### WHAT YOU HAVE TO DO
Retype word for word the lines of the data below, from the first to the one bearing "Pompano Beach (111, 1661)", with that one included.

== SUPPLIED ENTRIES ==

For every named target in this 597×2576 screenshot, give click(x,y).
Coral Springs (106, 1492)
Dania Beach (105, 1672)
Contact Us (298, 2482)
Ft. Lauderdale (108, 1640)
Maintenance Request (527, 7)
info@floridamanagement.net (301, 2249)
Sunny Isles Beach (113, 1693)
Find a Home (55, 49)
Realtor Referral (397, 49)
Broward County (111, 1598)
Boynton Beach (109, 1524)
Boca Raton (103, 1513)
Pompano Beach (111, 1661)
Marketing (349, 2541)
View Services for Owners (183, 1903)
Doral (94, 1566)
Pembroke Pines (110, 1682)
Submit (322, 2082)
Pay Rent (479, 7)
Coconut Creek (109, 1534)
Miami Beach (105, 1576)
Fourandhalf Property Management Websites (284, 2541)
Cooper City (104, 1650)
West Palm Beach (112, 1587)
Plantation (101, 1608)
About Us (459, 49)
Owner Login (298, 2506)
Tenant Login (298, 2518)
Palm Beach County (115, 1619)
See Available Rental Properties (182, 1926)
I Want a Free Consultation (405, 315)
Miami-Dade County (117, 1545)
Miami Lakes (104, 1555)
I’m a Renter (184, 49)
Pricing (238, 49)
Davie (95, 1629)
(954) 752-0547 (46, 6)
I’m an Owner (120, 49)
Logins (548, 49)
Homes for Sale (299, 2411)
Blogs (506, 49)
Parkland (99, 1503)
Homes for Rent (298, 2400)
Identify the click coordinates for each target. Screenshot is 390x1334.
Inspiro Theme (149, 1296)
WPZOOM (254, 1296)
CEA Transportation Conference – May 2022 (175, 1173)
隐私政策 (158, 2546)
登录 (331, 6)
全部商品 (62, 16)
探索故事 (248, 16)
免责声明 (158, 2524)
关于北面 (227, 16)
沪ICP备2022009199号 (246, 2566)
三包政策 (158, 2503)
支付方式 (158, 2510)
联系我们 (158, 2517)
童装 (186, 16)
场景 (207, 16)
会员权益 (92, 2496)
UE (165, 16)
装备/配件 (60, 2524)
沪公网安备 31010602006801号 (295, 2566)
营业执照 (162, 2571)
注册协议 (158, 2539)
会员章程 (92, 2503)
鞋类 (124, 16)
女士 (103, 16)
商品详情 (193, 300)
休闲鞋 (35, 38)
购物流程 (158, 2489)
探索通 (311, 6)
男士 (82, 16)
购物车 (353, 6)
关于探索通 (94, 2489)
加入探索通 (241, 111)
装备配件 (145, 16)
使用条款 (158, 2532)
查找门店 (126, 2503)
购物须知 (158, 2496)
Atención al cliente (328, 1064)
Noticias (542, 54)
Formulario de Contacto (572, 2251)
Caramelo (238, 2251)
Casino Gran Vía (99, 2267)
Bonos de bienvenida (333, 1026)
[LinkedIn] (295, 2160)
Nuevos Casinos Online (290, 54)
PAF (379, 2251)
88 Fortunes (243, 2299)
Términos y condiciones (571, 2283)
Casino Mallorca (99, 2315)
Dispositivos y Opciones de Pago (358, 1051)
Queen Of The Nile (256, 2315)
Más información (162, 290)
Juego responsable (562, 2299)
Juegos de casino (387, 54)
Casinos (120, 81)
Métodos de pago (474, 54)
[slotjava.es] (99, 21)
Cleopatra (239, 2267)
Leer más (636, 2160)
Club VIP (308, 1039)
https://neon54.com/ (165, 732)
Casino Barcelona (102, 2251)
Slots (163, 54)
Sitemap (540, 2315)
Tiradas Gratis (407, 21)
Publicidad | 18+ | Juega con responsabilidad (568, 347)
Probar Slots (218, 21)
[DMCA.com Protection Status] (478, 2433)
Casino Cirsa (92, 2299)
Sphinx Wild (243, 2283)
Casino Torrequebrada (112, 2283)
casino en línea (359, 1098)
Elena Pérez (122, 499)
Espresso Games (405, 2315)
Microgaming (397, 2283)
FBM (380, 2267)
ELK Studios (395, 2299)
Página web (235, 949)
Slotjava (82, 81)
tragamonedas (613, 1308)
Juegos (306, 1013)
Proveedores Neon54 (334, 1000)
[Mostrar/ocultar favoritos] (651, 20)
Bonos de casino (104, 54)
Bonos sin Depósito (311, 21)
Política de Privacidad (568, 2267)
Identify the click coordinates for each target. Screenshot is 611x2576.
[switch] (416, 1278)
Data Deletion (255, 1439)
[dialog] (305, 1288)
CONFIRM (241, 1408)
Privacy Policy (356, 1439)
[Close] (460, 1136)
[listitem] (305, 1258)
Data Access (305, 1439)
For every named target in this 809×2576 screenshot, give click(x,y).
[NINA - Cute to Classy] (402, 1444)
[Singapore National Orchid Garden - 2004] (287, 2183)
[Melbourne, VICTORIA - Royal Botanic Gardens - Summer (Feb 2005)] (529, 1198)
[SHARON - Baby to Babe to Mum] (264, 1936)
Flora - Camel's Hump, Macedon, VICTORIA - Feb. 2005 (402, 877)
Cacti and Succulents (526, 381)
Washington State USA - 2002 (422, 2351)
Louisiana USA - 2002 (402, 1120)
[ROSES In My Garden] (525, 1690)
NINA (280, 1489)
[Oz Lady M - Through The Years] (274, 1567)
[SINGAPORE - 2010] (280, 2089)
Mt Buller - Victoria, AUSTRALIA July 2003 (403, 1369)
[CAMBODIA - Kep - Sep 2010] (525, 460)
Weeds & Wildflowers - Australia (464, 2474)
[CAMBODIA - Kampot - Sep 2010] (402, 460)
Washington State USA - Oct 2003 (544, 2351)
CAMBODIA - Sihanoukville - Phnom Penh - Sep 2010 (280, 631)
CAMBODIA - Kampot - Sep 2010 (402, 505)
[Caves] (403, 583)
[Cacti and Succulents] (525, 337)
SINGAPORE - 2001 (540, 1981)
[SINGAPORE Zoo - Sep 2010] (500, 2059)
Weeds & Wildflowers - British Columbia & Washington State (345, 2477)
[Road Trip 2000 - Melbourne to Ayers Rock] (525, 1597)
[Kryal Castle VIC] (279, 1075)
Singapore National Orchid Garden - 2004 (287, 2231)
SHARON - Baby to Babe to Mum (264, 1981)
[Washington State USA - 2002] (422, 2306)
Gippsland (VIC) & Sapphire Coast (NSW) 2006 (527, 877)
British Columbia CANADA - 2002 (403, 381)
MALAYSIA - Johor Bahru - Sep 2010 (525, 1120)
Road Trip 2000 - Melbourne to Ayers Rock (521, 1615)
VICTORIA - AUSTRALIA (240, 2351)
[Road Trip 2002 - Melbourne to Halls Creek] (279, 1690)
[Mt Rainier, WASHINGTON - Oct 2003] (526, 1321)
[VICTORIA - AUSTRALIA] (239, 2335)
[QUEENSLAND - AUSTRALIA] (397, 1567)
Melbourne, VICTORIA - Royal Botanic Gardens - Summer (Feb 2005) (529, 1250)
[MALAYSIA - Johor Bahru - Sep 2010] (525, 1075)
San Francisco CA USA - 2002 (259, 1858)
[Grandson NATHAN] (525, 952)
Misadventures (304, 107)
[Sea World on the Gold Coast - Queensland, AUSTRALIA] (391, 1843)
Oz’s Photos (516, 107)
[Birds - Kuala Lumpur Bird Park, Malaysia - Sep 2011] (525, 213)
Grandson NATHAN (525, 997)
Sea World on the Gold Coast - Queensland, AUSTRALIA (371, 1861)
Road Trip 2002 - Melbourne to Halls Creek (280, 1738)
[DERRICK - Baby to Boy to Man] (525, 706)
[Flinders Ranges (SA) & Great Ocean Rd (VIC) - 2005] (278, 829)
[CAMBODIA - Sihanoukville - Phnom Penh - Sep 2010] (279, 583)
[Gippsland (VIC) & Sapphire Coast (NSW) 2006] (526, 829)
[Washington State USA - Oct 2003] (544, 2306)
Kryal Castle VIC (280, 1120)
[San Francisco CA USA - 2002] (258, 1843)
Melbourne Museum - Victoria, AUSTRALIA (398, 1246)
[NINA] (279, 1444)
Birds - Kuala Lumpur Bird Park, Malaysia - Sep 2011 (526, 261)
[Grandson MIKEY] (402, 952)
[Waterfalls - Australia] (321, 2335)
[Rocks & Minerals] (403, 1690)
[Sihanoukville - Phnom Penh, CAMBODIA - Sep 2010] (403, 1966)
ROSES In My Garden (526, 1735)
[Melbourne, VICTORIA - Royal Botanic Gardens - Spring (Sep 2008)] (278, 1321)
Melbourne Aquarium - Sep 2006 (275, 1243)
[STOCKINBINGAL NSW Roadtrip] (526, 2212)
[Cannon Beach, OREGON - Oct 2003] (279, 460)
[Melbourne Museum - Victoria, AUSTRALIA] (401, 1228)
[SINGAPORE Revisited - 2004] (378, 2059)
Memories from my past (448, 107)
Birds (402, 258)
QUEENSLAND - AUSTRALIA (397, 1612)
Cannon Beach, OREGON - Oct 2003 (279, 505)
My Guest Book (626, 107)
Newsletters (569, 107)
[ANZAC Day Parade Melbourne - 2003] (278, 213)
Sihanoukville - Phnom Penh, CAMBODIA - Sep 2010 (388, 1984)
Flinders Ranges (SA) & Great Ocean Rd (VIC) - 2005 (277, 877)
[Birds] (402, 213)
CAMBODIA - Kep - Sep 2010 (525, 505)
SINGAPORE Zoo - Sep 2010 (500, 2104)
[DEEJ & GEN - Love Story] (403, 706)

===

### SOLUTION TO THIS EXERCISE
For every named target in this 597×2576 screenshot, give click(x,y).
Coral Springs (106, 1492)
Dania Beach (105, 1672)
Contact Us (298, 2482)
Ft. Lauderdale (108, 1640)
Maintenance Request (527, 7)
info@floridamanagement.net (301, 2249)
Sunny Isles Beach (113, 1693)
Find a Home (55, 49)
Realtor Referral (397, 49)
Broward County (111, 1598)
Boynton Beach (109, 1524)
Boca Raton (103, 1513)
Pompano Beach (111, 1661)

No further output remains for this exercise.